Way back in Gordon Campbell’s reign, the BC government tried to ban third-party election advertising or communications with a law so broad that it would effectively prohibit anyone from publicly expressing a political opinion in the sixty days before an election.
The BCTF and other public sector unions contested this law, and won – it was soundly unconstitutional.
So, Christy Clark’s government brought the law back, not really changing anything aside from limiting the time frame in which the ban would apply. And they did something smart, in the context of prohibiting us from expressing a political opinion, in that they referred it to the BC Court of Appeal to see if it might be constitutional.

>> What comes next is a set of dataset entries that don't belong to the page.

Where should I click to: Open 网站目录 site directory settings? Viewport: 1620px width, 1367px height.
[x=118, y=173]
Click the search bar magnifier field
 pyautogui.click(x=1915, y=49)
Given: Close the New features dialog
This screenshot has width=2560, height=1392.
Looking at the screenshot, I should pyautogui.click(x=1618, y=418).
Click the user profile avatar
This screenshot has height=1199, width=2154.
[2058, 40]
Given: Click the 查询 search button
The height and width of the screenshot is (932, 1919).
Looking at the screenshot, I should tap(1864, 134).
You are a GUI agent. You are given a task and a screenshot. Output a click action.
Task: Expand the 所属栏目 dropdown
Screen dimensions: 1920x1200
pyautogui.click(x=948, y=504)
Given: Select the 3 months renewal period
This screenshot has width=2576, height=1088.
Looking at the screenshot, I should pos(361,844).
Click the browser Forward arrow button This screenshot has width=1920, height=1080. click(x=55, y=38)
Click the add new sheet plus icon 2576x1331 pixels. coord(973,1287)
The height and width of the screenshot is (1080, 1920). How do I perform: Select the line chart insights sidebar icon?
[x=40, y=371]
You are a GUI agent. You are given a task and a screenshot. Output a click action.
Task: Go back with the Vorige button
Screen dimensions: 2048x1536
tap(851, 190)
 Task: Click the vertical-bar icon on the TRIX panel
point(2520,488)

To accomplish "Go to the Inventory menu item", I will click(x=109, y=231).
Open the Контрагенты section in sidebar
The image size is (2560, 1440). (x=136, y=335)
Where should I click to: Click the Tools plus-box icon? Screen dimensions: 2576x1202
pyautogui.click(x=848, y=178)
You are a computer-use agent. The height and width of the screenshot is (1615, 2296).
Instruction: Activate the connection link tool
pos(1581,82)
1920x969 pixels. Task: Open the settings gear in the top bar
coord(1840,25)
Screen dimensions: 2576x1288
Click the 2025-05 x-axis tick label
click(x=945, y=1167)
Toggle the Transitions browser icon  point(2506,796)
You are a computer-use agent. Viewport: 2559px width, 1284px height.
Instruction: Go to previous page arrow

The government thought it was, argued that it was, and said that this would improve democracy.
Turns out they were wrong. Since the government didn’t really change anything, the Court of Appeal said it’s still the same problems, and struck it down again as unconstitutional. Second time for this law. That’s impressive.
Here’s a good quote from Mr. Justice Lowry on the expanse of political expression the law would have prohibited before an election:
It appears that any public communication on government action would be seen as “taking a position” on an issue “associated with” a political party and limited accordingly during the pre-campaign as well as the campaign period. The definition is very broad indeed.
For some reason, Christy Clark’s government wanted this “very broad indeed” definition of political expression – effectively taking a position on any government action – used to prohibit public political expression before the upcoming election.
They really seem to like unconstitutional laws.